程なくして歩いている恭也に追い付くとその腕を掴む。

「ちょっと何処に行くつもりよ!」

「別に行く当てなどない。だが昨日も行ったがそれでも構わない」

「駄目よ! あなたは私の使い魔なのよ」

「いい加減に覚えろ。違うと言っている」

「くっ! で、でも、そうなるための仮契約期間でしょう。
 だったら勝手に居なくなられたら困るじゃない」

「……何度も言わせるな。全てそっちの事情でこっちには関係ない。
 あまりにも面倒くさいからそれで手を打っただけだ。それも寝床や飯付きという条件でな。
 それをお前は破った。

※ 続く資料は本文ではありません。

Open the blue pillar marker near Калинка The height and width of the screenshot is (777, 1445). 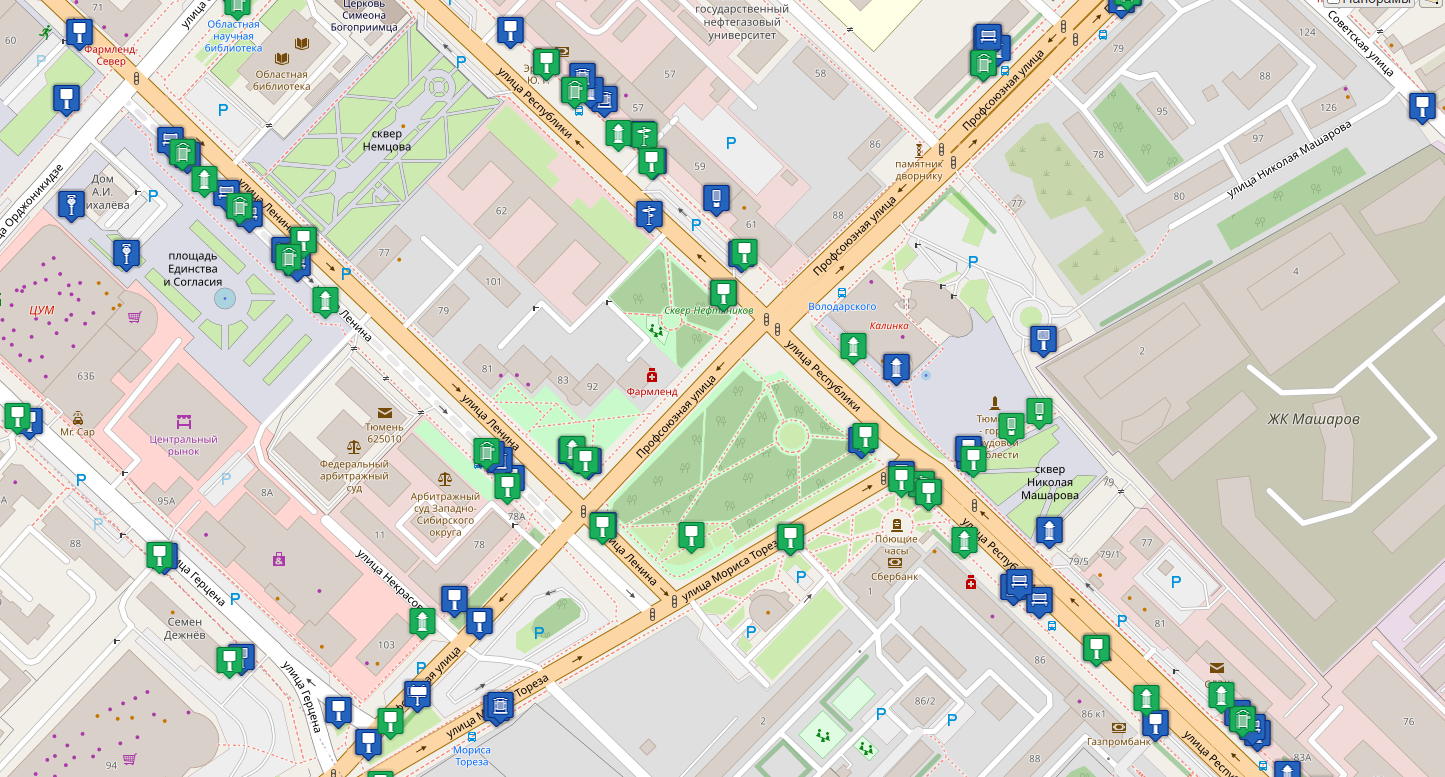[896, 367]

口にしただけという言い訳は聞かない。
 どうしてもと言ってその仮契約の提案を持ちかけてきたのはそっちだ」

言うだけ言うとルイズの手を振り解いて歩き出す。
その背中を必死に掴み、ルイズは恭也を引き止める。
留年が掛かっている上に、こんな事が知られたらそれこそ何を言われるか分からない。

「待って! ちゃんと朝食を用意するから!」

それでもお構いなく歩く恭也にルイズは怒り出しそうになるのを堪え、怒りに振るえながらも謝罪を口にする。
とても小さくて聞き逃しそうになっても可笑しくはないが、恭也はしっかりと聞き取り足を止める。

「次はない」

短くそう口にする恭也にルイズは何か言いたそうにするも飲み込み、恭也を連れて食堂へと向かう。
ルイズに付いて食堂に入ると、恭也はルイズの隣に座ろうとする。

「待ちなさい。平民のあなたはこっちよ」

言って床を指差すルイズに大人しく従う恭也。
別にこれぐらいはどうでも良いと思っているのがありありと分かる態度ながらも、ルイズは少し胸を張る。

「で、まさかこれだけか」

床に置かれた具のないスープに堅そうなパン一つを指差して尋ねる恭也に、
ルイズは慌てたように隣の席にあった食事を渡す。

「これで文句ないでしょう」

それらを無言で受け取ると恭也は食べ始める。

「ちょっとまだお祈りもしてない――」

「祈るものなどないし、食べるときに食べる主義だ」

一旦食事の手を止めるもすぐに食べ始める恭也にルイズはこめかみを引き攣らせるも耐える。
耐え切れず、ぶつぶつと我慢よルイズと自分に言い聞かせている声が聞こえるも、
恭也は気にした素振りもなくただ黙々と食事を平らげるのであった。